Secondo quanto emerso, il gruppo sarebbe stato visto aggirarsi lungo la strada osservando attentamente alcune case e scattando fotografie. Un comportamento che non è passato inosservato e che ha spinto alcuni residenti e commercianti a contattare immediatamente le forze dell’ordine per segnalare quanto stava accadendo.
A distanza di pochi giorni, ulteriori segnalazioni hanno riguardato la presenza di una giovane donna che sarebbe stata notata nella stessa area mentre svolgeva attività simili.

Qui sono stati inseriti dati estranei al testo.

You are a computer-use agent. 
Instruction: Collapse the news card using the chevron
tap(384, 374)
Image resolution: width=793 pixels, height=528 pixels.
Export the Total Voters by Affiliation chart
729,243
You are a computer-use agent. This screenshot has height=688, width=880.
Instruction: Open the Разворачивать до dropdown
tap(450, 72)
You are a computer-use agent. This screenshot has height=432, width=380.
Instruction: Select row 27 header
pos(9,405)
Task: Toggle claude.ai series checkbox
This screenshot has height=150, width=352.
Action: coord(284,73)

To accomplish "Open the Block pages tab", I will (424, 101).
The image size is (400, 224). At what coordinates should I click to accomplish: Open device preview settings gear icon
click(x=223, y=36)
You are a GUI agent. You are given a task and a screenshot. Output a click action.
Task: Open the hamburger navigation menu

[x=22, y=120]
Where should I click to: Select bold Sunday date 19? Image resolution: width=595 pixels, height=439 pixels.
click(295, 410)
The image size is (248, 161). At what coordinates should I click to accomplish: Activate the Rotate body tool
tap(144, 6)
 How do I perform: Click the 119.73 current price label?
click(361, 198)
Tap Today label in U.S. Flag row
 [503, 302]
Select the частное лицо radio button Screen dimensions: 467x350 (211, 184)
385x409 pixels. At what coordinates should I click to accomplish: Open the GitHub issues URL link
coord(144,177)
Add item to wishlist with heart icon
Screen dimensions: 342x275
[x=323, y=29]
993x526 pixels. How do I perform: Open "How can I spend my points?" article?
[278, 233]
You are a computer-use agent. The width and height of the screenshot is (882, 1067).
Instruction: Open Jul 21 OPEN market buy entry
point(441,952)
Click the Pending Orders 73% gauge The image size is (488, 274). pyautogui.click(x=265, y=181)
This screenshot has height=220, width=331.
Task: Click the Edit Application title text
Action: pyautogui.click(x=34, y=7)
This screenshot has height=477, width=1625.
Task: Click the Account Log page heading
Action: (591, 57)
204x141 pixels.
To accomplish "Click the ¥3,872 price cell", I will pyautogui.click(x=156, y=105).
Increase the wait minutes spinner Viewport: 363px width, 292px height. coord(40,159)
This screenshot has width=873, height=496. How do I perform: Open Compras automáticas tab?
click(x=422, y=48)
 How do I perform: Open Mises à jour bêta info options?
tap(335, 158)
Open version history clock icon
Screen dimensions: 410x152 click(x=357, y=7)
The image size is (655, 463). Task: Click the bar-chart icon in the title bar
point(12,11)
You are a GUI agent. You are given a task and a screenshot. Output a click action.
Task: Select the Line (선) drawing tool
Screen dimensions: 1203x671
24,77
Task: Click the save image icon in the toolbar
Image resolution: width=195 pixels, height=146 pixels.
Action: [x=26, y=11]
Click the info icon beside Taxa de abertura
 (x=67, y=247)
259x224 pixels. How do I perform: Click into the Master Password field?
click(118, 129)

Al momento non risultano elementi che consentano di attribuire alle persone segnalate comportamenti illeciti o di collegare quanto osservato a specifici episodi criminali. Tuttavia, la vicenda ha inevitabilmente attirato l’attenzione della comunità locale.
A pesare sul clima di preoccupazione è il contesto degli ultimi anni, caratterizzato da numerosi episodi criminosi che hanno interessato il territorio di San Prisco. Furti nelle abitazioni, colpi ai danni di esercizi commerciali, furti di veicoli e i recenti danneggiamenti alle infrastrutture per la ricarica delle auto elettriche hanno contribuito ad accrescere il senso di insicurezza tra i cittadini.
Per questo motivo la presenza di persone impegnate a fotografare abitazioni private ha generato immediatamente sospetti e richieste di maggiore vigilanza. Molti residenti chiedono infatti un rafforzamento dei controlli e un monitoraggio costante delle zone più esposte ai fenomeni predatori.
Le forze dell’ordine continuano a seguire con attenzione le segnalazioni ricevute, invitando la cittadinanza a comunicare tempestivamente eventuali comportamenti ritenuti anomali o sospetti, evitando però conclusioni affrettate in assenza di elementi concreti che possano confermare attività illegali.